SOMETHING NEW OFFICIALLY opened on a breezy November afternoon. With the advice and help of Henry and his nephew, the bookshop finances were much healthier and Olivia managed to furnish (albeit sparsely) and stock the new shop. Nora had been surprisingly civil about it all, and had even given Olivia a lovely oak bookcase her husband had made, which was still in the empty shop. She’d said it was nice to know a little bit of him would always be there and that she’d been silly keeping the place empty all these years.

  “I just couldn’t bear to see anyone else in his shop,” she explained. “But I suppose life goes on . . .”

  Olivia said she understood and felt the same way about Pappy and Something Old.

  It was a truce, of sorts.

  The sign arrived just in time for the opening: the same lettering as Something Old, the same slightly wonky perfection as Olivia hung it deliberately lopsided.

  She was delighted with the small gathering of friends who came to wish her well with her new venture: other shop owners, regular customers, Mrs. Joyce, the ladies from the St. Vincent de Paul, the nurses from St. Bridget’s. Even the solicitor and the accountant came. And of course, Henry and Hemingway. Nora Plunkett made a brief appearance, during which she pointed out that the window frames needed painting, before wishing Olivia all the best with the shop. But it was the addition of Ross and Iris that made the occasion perfect.

  Olivia’s occasional weekend trips to Kerry had become increasingly regular. Henry was happy to take charge at the shop as Olivia willed the miles to pass faster so she could get to Ross sooner. They walked on the hills with Iris during the day, and drank good wine beside the fire at night. Sometimes they opened a second bottle, and it was always a good idea.

  Olivia smiled as they stood side by side across the street from the two shops.

  Something Old.

  Something New.

  A breath in, and a breath out.

  “When do you have to go back?” she asked.

  “Tomorrow.”

  “So soon?” It was always going to be too soon.

  “Here. I got you something.” He handed Olivia a silver photo frame. “A good-luck gift, and to replace the one the cat broke.” Hemingway had knocked the photo frame over the previous week while Olivia was on the phone with Ross. She’d only mentioned it in passing and was touched that he’d remembered. “I know it meant a lot to you,” he added.

  Olivia took the gift, and as she did she reached for Ross’s hand, wrapping her fingers around his. Pieces of a puzzle that fit together perfectly.

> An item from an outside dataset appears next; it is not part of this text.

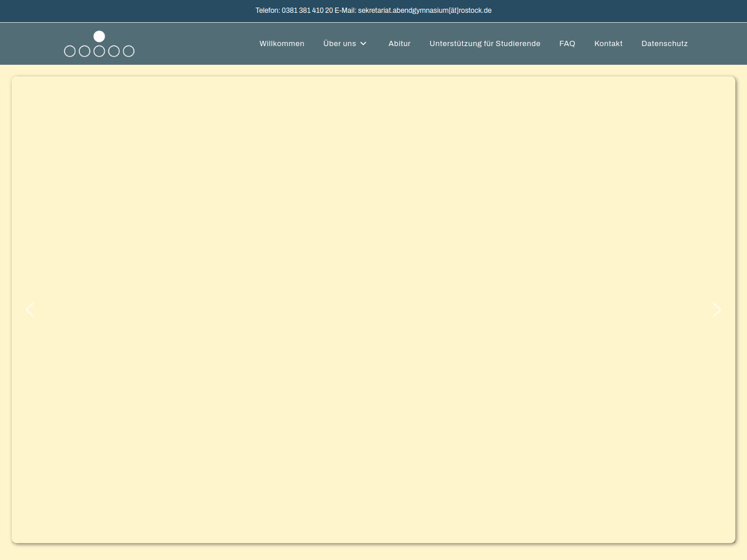The height and width of the screenshot is (560, 747).
Task: Click the rightmost outlined circle in logo
Action: [x=129, y=51]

  THE BELL JINGLED brightly above the door of Something Old as Olivia stepped inside. The old silver picture frame sat on the desk, the glass cracked across Frances’s face where Hemingway had knocked it over. She turned it over, carefully loosening the clasps at the back. They were stiff and unyielding, having not been moved for such a long time. She broke two nails before resorting to scissors to prize the rusted clasps apart.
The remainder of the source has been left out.